You should not place undue reliance on forward-looking statements. We present certain financial measures that are not prepared in accordance with U.S. GAAP or the accounting standards of any other jurisdiction and may not be comparable to other similarly titled measures of other companies. These non-U.S. GAAP measures are Contribution Margin, Contribution Margin per Metric Ton, Adjusted EBITDA, Adjusted EPS, Net Working Capital and Capital Expenditures. Adjusted EBITDA, Adjusted EPS, Contribution Margins and Net Working Capital are not measures of performance under U.S. GAAP and should not be considered in isolation or construed as substitutes for net sales, consolidated profit (loss) for the period, operating result (EBIT), gross profit or other U.S. GAAP measures as an indicator of our operations in accordance with U.S. GAAP. For a reconciliation of these non-U.S. GAAP financial measures to the most directly comparable U.S. GAAP measures, see Appendix.

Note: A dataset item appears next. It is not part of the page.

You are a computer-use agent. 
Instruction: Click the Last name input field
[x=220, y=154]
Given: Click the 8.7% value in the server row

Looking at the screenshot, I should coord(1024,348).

Factors that could cause our actual results to differ materially from those expressed or implied in such forward-looking statements include those factors detailed under the captions “Note Regarding Forward-Looking Statements” and “Risk Factors” in our Annual Report on Form 10-K for the year ended December 31, 2019 and in Note R. to our audited consolidated financial statements regarding contingent liabilities, including litigation. You should not place undue reliance on forward-looking statements. Each forward-looking statement speaks only as of the date of the particular statement. New risk factors and uncertainties emerge from time to time and it is not possible for our management to predict all risk factors and uncertainties, nor can we assess the impact of all factors on our business or the extent to which any factor, or combination of factors, may cause actual results to differ materially from those contained in any forward-looking statements. We undertake no obligation to publicly update or revise any forward-looking statement - including those in the “2020 Outlook” and “Quarterly Business Segment Results” sections above - as a result of new information, future events or other information, other than as required by applicable law.

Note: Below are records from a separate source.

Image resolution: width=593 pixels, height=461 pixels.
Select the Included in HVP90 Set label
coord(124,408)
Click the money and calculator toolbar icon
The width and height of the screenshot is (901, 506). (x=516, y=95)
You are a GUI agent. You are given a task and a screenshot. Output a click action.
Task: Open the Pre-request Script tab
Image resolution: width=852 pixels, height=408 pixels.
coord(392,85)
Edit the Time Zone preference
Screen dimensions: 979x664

Reconciliation of Non-GAAP Financial Measures

In this release we refer to Adjusted EBITDA, Contribution Margin, Adjusted Net Income/(Loss) and Adjusted EPS, which are financial measures that have not been prepared in accordance with U.S. GAAP or the accounting standards of any other jurisdiction and may not be comparable to other similarly titled measures of other companies. We refer to these measures as “non-GAAP” financial measures. Adjusted EBITDA is defined as operating result (EBIT) before depreciation and amortization, adjusted for acquisition related expenses, restructuring expenses, consulting fees related to group strategy, share of profit or loss of joint venture and certain other items. Adjusted EBITDA is used by our management to evaluate our operating performance and make decisions regarding allocation of capital because it excludes the effects of certain items that have less bearing on the performance of our underlying core business. Our use of Adjusted EBITDA has limitations as an analytical tool, and you should not consider it in isolation or as a substitute for analysis of our financial results as reported under U.S. GAAP. Some of these limitations are: (a) although Adjusted EBITDA excludes the impact of depreciation and amortization, the assets being depreciated and amortized may have to be replaced in the future and thus the cost of replacing assets or acquiring new assets, which will affect our operating results over time, is not reflected; (b) Adjusted EBITDA does not reflect interest or certain other costs that we will continue to incur over time and will adversely affect our profit or loss, which is the ultimate measure of our financial performance and (c) other companies, including companies in our industry, may calculate Adjusted EBITDA or similarly titled measures differently. Because of these and other limitations, you should consider Adjusted EBITDA alongside our other U.S. GAAP-based financial performance measures, such as consolidated profit or loss for the period.

Contribution Margin is calculated by subtracting variable costs (such as raw materials, packaging, utilities and distribution costs) from our net sales. We believe that Contribution Margin and Contribution Margin per Metric Ton are useful because we see these measures as indicating the portion of net sales that is not consumed by such variable costs and therefore contributes to the coverage of all other costs and profits.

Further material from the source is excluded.